The revered sage Phajo Drugom Zhigpo (1184–1251), was sent south by his teacher after completing religious studies at Druk Ralung and went on to establish the Drukpa Kagyu lineage in Bhutan, thus fulfilling a prophesy which had been made by the founder of the lineage before he expired. This 13th century ascetic and his numerous descendants played a significant religious and political role in turning Bhutan into a flourishing stronghold for the Drukpa order. The biography of Phajo Drugom Zhipo is one of the most important documents of this early period of dissemination of the Kagyu tradition in Bhutan. The work is presented here for the first time in an English rendition.

History of the Drukpa Kagyud School in Bhutan (12th to 17th Century), by Yonten Dargye. 228 p. (2001) ISBN 9993661600, Nu. 250

A pioneering study of the established school of Mahayana Buddhism in Bhutan, tracing the early history diffusion and development of the Drukpa Kagyu school in the country. This work makes a significant contribution to the study of Tibeto-Bhutanese cultural intercourse during the 12th to 14th century, which suggests that Tibet and Bhutan enjoyed close cultural relations in the pre-modern era but also encountered frequent political conflicts. This does not mean that Bhutanese and Tibetans share the same cultural identity. Indeed the Bhutanese fought five wars with Tibet mostly to defend their separate identity and territory

འབྲུག་གི་གླུ་མཛོད།

A Treasure of Songs of the Kingdom of Bhutan, in Dzongkha, compiled and edited by Gyonpo Tshering. 373 p. (1999)
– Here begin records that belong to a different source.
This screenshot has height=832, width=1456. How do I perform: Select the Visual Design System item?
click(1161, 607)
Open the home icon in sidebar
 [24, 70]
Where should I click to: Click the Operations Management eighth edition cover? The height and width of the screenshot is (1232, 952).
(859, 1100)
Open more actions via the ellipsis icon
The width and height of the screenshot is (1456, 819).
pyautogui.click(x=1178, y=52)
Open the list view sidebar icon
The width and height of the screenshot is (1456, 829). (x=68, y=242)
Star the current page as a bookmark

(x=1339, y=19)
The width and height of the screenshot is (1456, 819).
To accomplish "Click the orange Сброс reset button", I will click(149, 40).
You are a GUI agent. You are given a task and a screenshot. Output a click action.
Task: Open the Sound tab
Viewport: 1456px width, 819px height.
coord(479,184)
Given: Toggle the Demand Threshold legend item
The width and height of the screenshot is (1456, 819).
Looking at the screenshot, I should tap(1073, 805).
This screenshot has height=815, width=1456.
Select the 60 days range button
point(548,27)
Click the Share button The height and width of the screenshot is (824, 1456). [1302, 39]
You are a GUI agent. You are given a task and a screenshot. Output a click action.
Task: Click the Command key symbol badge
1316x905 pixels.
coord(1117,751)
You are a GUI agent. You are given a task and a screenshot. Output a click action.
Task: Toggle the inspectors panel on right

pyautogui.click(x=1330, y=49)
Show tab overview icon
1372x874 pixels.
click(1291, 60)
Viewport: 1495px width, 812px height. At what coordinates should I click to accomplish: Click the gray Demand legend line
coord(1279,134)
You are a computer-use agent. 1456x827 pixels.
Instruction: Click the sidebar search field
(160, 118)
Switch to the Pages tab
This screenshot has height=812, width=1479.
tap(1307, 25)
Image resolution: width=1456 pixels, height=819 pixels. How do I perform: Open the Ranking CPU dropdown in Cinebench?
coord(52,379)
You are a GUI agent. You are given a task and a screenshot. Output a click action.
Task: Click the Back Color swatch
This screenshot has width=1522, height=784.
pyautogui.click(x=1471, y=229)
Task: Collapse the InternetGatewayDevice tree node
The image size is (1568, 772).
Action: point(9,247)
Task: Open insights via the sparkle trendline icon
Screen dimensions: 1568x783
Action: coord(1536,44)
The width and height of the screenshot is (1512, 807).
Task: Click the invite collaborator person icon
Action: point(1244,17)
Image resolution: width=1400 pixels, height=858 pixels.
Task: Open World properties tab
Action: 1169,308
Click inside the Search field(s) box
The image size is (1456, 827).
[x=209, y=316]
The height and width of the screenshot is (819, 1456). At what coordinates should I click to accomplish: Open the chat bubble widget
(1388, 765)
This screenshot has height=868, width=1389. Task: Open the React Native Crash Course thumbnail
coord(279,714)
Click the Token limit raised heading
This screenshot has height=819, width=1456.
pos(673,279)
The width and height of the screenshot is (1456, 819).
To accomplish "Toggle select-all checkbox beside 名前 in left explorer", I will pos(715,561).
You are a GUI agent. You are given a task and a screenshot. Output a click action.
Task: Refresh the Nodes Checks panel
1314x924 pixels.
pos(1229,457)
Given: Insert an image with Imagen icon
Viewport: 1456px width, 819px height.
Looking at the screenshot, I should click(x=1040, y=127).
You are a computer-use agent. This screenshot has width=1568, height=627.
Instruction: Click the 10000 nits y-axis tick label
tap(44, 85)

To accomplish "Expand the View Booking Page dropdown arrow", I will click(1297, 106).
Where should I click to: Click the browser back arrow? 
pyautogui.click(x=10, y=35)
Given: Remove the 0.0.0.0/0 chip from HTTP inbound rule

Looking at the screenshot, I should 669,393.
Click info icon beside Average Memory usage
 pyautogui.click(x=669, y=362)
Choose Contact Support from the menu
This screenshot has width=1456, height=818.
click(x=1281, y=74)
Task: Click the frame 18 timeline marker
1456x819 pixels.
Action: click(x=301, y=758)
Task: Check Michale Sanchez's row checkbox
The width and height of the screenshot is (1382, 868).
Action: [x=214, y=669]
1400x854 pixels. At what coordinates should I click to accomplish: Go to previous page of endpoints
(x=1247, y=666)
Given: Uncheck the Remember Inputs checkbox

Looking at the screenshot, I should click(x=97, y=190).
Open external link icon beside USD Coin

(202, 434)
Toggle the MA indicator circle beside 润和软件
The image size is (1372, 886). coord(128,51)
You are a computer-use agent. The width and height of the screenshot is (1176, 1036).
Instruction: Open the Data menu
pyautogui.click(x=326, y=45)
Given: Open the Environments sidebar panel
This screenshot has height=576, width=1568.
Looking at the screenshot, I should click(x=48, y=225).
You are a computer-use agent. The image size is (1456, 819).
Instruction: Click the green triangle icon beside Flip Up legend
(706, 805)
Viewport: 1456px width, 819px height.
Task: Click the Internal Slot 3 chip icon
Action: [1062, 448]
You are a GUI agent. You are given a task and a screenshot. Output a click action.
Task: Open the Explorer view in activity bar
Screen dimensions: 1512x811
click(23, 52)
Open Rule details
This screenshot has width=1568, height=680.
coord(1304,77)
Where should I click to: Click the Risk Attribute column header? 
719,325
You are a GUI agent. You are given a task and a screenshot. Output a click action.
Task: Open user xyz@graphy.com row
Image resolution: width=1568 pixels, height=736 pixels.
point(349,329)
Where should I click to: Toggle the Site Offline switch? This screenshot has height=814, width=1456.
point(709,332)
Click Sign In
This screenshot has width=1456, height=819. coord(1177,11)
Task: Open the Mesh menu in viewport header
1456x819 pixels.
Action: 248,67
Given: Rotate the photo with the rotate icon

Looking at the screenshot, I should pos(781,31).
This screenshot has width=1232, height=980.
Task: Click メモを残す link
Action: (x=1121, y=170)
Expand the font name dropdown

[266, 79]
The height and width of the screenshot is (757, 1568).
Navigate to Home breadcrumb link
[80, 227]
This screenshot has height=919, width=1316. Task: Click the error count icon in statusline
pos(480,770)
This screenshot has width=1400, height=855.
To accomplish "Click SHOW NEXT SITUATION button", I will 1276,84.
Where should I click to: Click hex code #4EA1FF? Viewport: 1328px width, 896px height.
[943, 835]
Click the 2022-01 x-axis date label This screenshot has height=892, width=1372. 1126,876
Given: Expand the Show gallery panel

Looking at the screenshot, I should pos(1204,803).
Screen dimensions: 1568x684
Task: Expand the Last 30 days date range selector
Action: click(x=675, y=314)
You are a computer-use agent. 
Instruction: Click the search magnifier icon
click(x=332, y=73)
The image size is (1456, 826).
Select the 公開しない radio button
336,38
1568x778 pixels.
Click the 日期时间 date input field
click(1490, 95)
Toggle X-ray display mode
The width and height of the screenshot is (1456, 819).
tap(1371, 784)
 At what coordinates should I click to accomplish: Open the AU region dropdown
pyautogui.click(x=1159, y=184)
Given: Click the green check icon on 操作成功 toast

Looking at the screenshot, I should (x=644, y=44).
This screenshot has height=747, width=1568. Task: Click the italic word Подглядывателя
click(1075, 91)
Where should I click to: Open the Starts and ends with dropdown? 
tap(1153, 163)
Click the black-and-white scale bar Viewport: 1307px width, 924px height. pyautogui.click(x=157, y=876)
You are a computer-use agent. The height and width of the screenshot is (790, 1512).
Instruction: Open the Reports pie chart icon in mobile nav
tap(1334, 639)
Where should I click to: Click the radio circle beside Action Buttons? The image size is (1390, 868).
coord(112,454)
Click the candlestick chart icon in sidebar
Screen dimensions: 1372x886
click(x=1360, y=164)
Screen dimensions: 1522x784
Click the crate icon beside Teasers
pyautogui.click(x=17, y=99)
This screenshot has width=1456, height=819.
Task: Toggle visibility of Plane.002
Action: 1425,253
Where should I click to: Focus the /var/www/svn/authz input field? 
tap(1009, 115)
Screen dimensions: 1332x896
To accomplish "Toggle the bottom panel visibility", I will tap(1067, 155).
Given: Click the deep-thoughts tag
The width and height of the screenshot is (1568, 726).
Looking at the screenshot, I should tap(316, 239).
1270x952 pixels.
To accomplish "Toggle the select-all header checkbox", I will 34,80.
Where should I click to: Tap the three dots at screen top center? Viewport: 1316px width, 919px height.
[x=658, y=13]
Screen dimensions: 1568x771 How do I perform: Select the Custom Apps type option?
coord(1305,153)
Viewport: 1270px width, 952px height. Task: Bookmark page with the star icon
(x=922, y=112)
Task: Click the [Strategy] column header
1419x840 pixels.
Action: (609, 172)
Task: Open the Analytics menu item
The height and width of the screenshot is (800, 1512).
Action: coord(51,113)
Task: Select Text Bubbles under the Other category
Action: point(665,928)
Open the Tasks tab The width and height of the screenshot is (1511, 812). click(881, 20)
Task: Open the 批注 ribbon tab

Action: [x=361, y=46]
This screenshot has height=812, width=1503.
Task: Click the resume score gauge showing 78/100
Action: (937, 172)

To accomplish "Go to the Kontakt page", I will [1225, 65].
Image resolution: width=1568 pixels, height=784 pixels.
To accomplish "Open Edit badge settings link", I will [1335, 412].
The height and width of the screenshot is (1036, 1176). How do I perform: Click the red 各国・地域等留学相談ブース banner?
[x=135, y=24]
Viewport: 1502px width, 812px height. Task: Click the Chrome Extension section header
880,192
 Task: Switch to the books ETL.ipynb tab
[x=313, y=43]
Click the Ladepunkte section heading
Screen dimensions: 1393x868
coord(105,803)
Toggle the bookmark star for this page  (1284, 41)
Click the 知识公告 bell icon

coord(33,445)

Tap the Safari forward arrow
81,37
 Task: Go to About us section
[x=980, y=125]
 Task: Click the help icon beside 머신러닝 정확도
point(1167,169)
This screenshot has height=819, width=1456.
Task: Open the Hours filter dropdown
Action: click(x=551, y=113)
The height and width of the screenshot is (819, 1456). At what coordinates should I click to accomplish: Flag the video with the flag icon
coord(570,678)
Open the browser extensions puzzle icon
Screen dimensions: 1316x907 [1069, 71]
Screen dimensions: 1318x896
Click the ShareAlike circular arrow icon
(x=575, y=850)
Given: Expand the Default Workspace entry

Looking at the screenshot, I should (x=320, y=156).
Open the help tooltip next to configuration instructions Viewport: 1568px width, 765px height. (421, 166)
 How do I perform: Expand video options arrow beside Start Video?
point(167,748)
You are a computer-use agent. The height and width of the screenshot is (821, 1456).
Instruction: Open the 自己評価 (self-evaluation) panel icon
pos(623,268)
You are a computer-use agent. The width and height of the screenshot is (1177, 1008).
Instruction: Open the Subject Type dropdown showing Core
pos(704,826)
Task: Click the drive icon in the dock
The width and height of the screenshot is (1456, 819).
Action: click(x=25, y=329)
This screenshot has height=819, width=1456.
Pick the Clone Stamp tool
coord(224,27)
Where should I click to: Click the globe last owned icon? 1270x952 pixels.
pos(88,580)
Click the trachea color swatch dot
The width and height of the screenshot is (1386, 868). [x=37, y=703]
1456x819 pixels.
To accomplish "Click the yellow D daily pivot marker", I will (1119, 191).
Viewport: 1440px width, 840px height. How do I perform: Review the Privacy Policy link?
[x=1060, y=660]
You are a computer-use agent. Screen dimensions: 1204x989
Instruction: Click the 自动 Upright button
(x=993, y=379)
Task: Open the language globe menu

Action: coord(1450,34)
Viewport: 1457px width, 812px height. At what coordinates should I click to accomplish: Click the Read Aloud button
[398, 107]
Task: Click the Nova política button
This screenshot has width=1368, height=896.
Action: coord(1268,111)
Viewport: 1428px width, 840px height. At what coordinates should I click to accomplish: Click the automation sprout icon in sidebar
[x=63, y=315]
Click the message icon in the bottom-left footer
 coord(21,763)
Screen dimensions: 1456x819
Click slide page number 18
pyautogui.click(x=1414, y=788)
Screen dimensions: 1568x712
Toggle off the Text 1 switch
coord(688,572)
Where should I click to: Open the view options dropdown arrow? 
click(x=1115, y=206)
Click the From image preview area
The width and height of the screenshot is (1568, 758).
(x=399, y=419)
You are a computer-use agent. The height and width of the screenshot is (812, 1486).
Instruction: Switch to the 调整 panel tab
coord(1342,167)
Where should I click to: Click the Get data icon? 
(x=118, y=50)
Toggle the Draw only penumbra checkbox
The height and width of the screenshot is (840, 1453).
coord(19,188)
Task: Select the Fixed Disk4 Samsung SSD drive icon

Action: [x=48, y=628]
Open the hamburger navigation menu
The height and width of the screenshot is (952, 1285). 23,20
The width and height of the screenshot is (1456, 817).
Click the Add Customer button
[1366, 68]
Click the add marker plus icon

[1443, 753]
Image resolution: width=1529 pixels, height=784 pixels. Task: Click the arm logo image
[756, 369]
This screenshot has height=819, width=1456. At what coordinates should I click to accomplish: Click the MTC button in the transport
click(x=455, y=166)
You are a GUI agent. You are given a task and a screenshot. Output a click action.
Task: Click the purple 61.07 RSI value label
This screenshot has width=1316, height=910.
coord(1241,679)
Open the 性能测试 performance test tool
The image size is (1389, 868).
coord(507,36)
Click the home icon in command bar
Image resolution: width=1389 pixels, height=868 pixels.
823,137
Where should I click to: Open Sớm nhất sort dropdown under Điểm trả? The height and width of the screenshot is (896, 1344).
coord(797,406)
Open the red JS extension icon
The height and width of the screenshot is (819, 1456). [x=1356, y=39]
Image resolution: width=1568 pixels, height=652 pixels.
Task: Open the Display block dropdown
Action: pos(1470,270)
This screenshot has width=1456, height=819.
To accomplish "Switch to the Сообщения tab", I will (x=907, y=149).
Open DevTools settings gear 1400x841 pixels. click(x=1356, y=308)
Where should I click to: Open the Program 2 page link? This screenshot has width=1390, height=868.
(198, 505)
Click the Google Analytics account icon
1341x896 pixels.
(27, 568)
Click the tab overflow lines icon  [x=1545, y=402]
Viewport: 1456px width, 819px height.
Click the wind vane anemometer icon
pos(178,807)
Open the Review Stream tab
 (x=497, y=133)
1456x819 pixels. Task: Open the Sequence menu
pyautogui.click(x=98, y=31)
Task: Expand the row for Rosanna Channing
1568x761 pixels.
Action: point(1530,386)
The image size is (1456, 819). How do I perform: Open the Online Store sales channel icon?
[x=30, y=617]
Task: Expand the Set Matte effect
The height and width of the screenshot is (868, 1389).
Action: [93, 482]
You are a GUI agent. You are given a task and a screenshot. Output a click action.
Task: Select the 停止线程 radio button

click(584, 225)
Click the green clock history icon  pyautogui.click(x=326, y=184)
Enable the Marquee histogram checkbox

This work comprises a selection of traditional, old songs which Gyonpo Tshering has gathered up from across Bhutan..

སྒྲིག་ལམ་རྣམ་གཞག་གི་དེབ་ཐེར་ནོར་བུའི་འཕྲེང་བ།

(sgrigs lam rnam gzhag gi deb ther nor bu'i 'phreng ba) A book on Bhutanese formal etiquette, , in Dzongkha, by Dorji Gyaltshen. 452 p. (1999)

Driglam Namzhag (Bhutanese Etiquette): A Manual in Dzongkha, compiled by Gangkhar Wangdue, with English translation by Yonten Dargye. 320 p., with illustrations. (1999)

gzungs 'bul mthong bas shes pa (Handbook for Zung Practitioners), in Dzongkha / Choekey, by Khenpo Phuntsho Tashi. (1998)

This comprehensive and extensively illustrated work on installing dharani (gzung) and relics in sacred objects for consecration includes a wealth of valuable information on traditional zung-related practices, some now on the verge of dying out. The author took three years to compile his text, the work entailing exhaustive research on a difficult tantric text and its commentaries. Through this publication, much important knowledge on zung, hitherto hidden within difficult scripts, was now made accessible to people.

Prayer of Preliminary Practice: the Guide Towards Enlightenment, by the 9th Je Khenpo, Shakya Rinchen, translated by Yonten Dargye & Karma Wangchuck. (1997)

This is the first text to be translated into English by the library’s research team. The Choekey text and English translation appear on facing pages. The work is one of the most important liturgical texts of preliminary practices for the Mahamudra tradition of the Drukpa Kagyu School.